**Problem to work on**
Lines to be reproduced exactly: the one that holds "Viewport: 394px width, 287px height." and all those after it through the end of the data. Include no others.

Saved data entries
BEGIN
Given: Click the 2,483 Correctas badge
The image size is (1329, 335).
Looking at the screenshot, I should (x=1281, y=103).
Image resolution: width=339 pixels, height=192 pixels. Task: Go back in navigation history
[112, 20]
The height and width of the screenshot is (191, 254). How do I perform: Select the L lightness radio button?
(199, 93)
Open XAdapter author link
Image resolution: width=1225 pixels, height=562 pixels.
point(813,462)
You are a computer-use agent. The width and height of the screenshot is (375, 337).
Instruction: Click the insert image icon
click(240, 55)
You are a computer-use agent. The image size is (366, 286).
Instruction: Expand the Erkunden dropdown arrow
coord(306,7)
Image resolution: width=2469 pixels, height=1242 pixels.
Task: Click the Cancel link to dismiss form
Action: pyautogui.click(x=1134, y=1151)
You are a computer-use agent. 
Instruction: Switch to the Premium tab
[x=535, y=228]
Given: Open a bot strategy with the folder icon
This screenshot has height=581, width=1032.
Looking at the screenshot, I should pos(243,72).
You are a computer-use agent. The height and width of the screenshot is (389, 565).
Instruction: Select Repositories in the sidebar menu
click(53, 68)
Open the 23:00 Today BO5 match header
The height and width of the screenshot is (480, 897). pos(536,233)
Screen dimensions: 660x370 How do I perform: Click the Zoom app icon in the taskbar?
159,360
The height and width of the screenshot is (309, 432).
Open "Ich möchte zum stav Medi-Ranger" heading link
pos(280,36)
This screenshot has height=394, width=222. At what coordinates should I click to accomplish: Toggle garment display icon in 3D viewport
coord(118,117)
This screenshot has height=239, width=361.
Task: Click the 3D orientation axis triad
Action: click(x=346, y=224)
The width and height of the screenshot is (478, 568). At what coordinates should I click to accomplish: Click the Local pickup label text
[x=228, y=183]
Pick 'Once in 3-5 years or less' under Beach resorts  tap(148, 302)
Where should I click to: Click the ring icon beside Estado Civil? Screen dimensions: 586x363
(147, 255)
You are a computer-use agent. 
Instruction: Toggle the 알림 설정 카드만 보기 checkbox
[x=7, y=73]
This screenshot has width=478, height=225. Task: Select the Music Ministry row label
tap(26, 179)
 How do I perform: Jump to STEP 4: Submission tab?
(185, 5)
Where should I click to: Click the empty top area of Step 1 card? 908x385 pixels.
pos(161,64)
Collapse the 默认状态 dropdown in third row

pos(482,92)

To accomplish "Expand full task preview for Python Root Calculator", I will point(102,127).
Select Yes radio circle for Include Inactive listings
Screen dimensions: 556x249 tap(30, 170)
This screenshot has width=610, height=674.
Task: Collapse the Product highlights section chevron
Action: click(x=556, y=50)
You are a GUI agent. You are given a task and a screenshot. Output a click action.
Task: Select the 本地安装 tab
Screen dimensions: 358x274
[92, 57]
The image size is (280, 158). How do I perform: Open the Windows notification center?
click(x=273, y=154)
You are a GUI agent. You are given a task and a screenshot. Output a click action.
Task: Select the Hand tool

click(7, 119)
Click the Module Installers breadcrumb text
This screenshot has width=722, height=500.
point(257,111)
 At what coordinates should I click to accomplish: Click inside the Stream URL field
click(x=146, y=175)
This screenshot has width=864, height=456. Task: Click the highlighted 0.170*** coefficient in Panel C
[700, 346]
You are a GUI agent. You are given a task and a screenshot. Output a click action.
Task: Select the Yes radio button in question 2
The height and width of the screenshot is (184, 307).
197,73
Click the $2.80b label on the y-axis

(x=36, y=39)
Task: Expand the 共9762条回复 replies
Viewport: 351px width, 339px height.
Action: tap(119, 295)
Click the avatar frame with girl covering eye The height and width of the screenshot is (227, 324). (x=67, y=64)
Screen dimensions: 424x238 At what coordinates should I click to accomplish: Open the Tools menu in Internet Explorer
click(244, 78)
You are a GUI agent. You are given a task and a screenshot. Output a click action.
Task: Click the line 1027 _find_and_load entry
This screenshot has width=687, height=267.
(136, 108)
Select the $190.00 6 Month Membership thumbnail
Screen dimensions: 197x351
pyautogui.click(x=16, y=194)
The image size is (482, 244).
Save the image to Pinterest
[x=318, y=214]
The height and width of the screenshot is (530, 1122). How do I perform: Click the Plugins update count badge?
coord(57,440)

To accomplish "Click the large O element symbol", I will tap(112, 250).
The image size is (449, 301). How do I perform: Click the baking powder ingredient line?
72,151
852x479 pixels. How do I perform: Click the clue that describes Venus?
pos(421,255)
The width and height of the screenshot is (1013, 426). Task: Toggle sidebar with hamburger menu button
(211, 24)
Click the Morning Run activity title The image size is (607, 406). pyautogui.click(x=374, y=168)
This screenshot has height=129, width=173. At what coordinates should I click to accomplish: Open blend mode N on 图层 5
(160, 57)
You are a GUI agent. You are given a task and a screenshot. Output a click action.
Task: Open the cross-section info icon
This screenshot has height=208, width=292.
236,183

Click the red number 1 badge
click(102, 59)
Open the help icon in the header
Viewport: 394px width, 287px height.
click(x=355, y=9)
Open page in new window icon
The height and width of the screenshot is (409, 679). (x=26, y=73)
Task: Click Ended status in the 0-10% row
END
**Answer to the exercise**
Viewport: 394px width, 287px height.
click(x=355, y=9)
Open page in new window icon
The height and width of the screenshot is (409, 679). (x=26, y=73)
Task: Click Ended status in the 0-10% row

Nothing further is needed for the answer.